The Far Invisible
REM Island, a pirate radio station off the Dutch Coast (1964). Here’s the story of how BBC Radio 1 emerged from pirate radio.
Among the greatest poems written by an American in the 20th century is “The Idea of Order at Key West,” by Wallace Stevens. It is a poem about the power of art to bring order from apparent chaos, to weave a pattern where no pattern had been visible, and to communicate that pattern to people hungry for order. In this poem a singer stands before the sea and sings.
It was her voice that made
The sky acutest at its vanishing.
She measured to the hour its solitude.
She was the single artificer of the world
In which she sang. And when she sang, the sea,
Whatever self it had, became the self
That was her song, for she was the maker. Then we,
As we beheld her striding there alone,
Knew that there never was a world for her
Except the one she sang and, singing, made.Ramon Fernandez, tell me, if you know,
Why, when the singing ended and we turned
Toward the town, tell why the glassy lights,
The lights in the fishing boats at anchor there,
As the night descended, tilting in the air,
Mastered the night and portioned out the sea,
Fixing emblazoned zones and fiery poles,
Arranging, deepening, enchanting night.
The most compelling song on Bob Dylan’s new album is called “Key West (Philosopher Pirate),” and while it’s more than nine minutes long I urge you to listen to it. It’s hypnotically meditative and very beautiful.

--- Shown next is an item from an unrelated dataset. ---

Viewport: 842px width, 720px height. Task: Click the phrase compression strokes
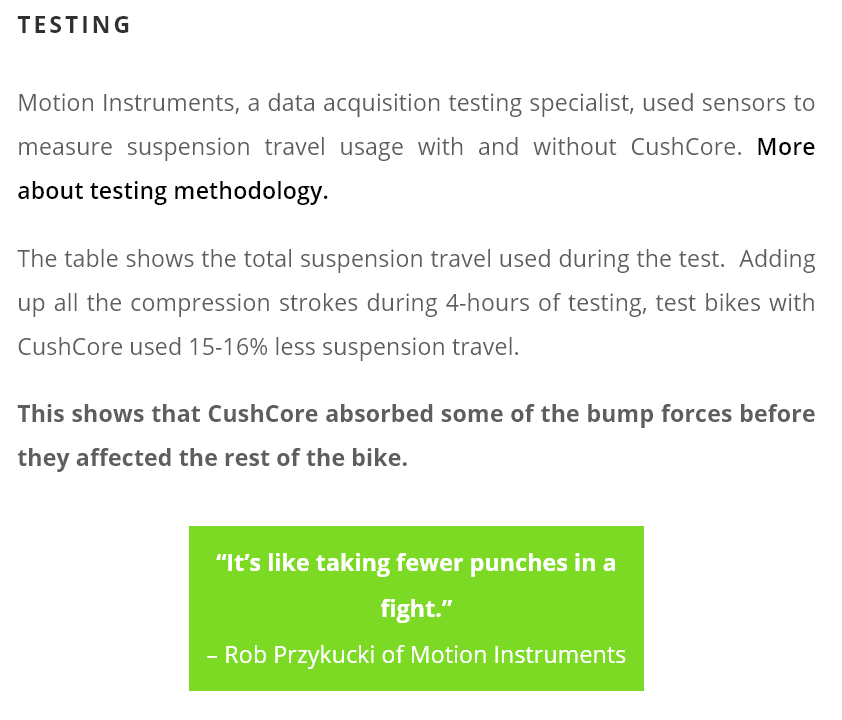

Like many of the songs on this record it’s about memory — about re-calling, re-collecting one’s experience. Another song on this record is called “Mother of Muses,” and in Greek mythology the mother of the nine muses is Mnemosyne.

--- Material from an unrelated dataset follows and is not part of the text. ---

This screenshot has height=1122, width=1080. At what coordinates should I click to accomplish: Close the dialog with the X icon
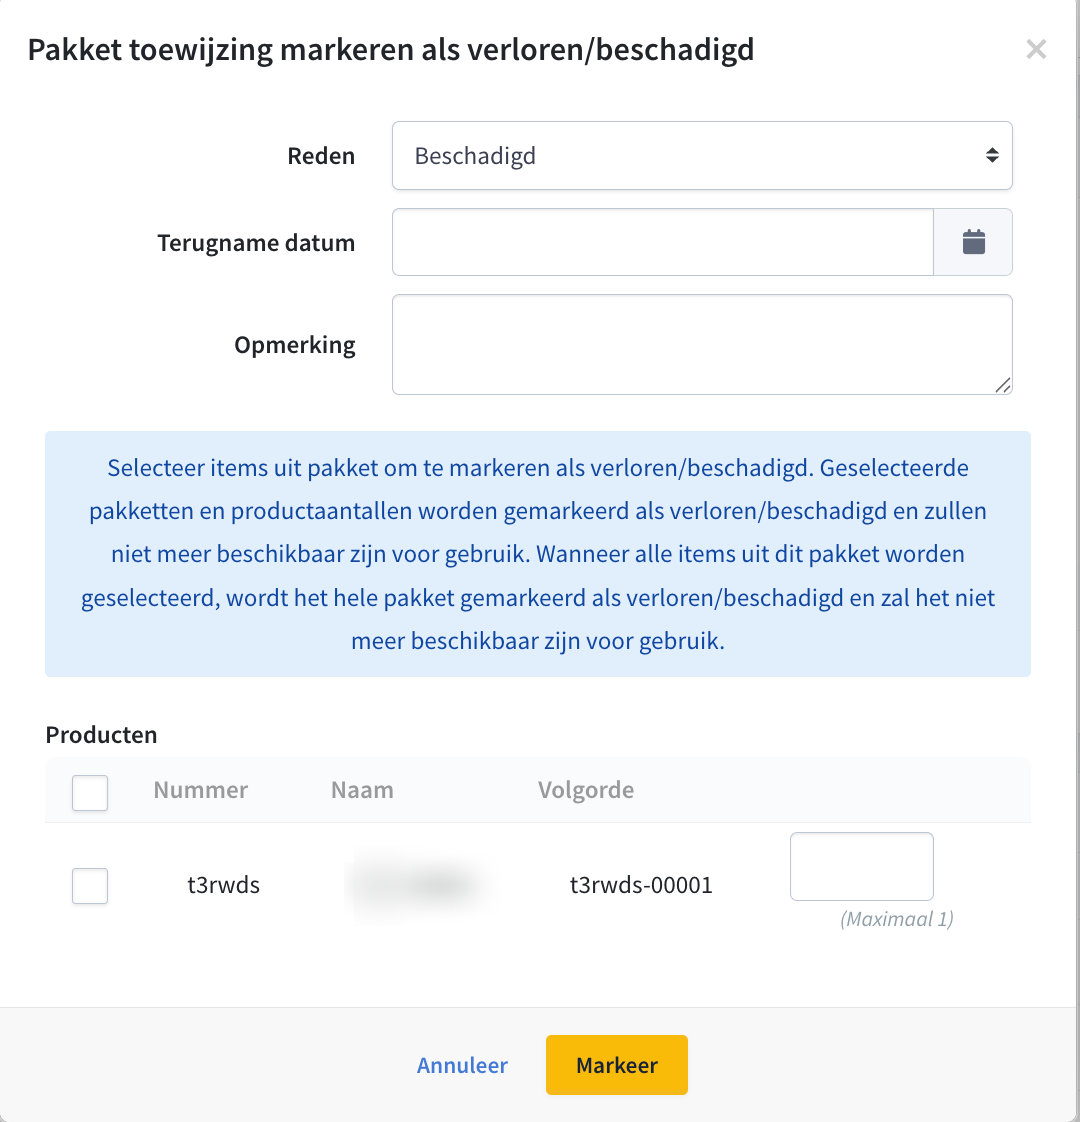(x=1036, y=49)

Mother of Muses sing for my heart
Sing of a love too soon to depart
Sing of the heroes who stood alone
Whose names are engraved on tablets of stone
Who struggled with pain so the world could go free
Mother of Muses sing for meSing of Sherman, Montgomery, and Scott
And of Zhukov, and Patton, and the battles they fought
Who cleared the path for Presley to sing
Who carved the path for Martin Luther King
Who did what they did and they went on their way
Man, I could tell their stories all day
You can see that, for Dylan, memory asks us to call the names of those who shaped and formed the world we have inherited and therefore us. That’s what his longest song, “Murder Most Foul,” does: it calls the roll, it names the fellowship of the saints, and invokes some great sinners too. Flawed people, perhaps grossly so, but ones who found some measure of courage or wisdom or love when the world most needed it. And those good acts need to be called to mind, retrieved for us by the Mother of Muses. “Man, I could tell their stories all day.”

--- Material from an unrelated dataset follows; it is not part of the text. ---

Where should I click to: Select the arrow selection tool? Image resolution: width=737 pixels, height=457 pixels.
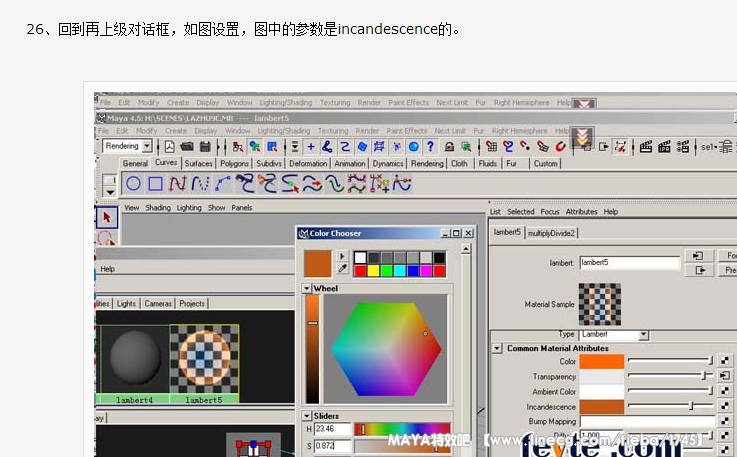(x=107, y=217)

But memory alone cannot sustain us. “Key West,” to return to that song, is also about the attempt to catch “that pirate radio signal.” Some word from far away, some tune or song, that, like the woman’s song in Stevens’s poem, sets a chaotic world in order — or shows that it is not chaotic after all, but holds some too-often-hidden meaning and purpose. I think here of a passage from Thomas Pynchon’s novel Against the Day:
“It is always a hidden place, the way into it is not obvious, the geography is as much spiritual as physical. If you should happen upon it, your strongest certainty is not that you have discovered it but returned to it. In a single great episode of light, you remember everything.” … He did not pause then so much as wait, as one might before a telegraph sounder, for some affirmation from the far invisible.
When he’s not writing and performing music, Dylan makes metal sculptures. He showed them for the first at at the Halcyon Gallery in London in 2013. He spoke then about his fascination with gates. “Gates appeal to me because of the negative space they allow. They can be closed, but at the same time they allow the seasons and breezes to enter and flow. They can shut you out or shut you in. And in some ways, there is no difference.”
It’s a very strange — I think unprecedented — thing that the best-selling, most talked-about, most positively-reviewed popular music recording in America right now is made by a man whose next birthday will be his eightieth.